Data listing

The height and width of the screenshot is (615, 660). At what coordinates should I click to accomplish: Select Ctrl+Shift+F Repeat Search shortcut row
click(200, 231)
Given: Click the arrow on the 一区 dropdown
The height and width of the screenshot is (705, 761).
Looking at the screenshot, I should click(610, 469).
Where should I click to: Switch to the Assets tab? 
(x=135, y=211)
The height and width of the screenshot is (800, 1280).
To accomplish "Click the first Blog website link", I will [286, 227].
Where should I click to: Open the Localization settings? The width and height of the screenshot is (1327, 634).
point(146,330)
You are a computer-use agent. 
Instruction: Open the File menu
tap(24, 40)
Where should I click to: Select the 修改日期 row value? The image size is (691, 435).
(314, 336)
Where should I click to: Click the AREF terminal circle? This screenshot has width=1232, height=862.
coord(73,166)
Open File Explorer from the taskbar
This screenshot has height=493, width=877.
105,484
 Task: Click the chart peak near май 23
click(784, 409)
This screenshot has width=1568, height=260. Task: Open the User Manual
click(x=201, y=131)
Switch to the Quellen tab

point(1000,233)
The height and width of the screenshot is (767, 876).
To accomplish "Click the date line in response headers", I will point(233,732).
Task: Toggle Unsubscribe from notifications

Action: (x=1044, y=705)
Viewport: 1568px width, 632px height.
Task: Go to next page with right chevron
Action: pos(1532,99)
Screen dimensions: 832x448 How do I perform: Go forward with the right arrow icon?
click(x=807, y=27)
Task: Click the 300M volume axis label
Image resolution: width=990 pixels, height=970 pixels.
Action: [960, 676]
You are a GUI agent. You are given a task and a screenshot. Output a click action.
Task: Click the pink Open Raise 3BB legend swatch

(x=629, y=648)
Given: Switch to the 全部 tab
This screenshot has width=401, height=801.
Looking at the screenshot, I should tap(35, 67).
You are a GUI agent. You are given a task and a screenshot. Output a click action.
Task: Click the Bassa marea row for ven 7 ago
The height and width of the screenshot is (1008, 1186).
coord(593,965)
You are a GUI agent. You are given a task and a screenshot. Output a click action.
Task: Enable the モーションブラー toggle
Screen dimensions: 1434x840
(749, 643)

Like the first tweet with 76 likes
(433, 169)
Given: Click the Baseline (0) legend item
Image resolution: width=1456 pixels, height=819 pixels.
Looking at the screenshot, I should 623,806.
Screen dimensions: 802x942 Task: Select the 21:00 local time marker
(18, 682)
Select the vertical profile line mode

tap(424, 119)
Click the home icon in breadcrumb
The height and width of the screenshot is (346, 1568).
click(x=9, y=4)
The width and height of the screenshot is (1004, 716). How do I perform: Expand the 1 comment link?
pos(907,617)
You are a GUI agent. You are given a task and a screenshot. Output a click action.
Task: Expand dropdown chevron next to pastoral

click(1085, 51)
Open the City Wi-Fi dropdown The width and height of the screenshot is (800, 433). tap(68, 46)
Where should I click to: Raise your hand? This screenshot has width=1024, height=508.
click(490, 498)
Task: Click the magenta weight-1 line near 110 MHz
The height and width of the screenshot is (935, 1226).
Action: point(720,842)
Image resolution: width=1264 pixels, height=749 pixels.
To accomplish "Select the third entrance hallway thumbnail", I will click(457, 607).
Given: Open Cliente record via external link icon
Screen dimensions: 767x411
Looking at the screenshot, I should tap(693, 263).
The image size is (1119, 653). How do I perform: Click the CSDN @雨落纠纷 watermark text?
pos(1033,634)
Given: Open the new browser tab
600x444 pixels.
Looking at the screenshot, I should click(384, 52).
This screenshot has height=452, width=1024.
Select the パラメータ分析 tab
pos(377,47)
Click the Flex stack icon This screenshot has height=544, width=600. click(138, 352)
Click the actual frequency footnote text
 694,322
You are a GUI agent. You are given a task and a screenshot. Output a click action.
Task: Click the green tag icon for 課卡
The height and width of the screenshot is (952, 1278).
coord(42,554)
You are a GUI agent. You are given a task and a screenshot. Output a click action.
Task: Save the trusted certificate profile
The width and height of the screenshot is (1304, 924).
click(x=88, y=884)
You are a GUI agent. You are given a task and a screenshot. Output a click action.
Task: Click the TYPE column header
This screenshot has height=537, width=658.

What is being asked :: Update the lines between the one holding "Select the vertical profile line mode" and the one holding "click(1085, 51)", inclusive, by changing "breadcrumb" to "navigation trail" and leaving everything else unchanged. Output only those lines.

Written solution ::
Select the vertical profile line mode

tap(424, 119)
Click the home icon in navigation trail
The height and width of the screenshot is (346, 1568).
click(x=9, y=4)
The width and height of the screenshot is (1004, 716). How do I perform: Expand the 1 comment link?
pos(907,617)
You are a GUI agent. You are given a task and a screenshot. Output a click action.
Task: Expand dropdown chevron next to pastoral

click(1085, 51)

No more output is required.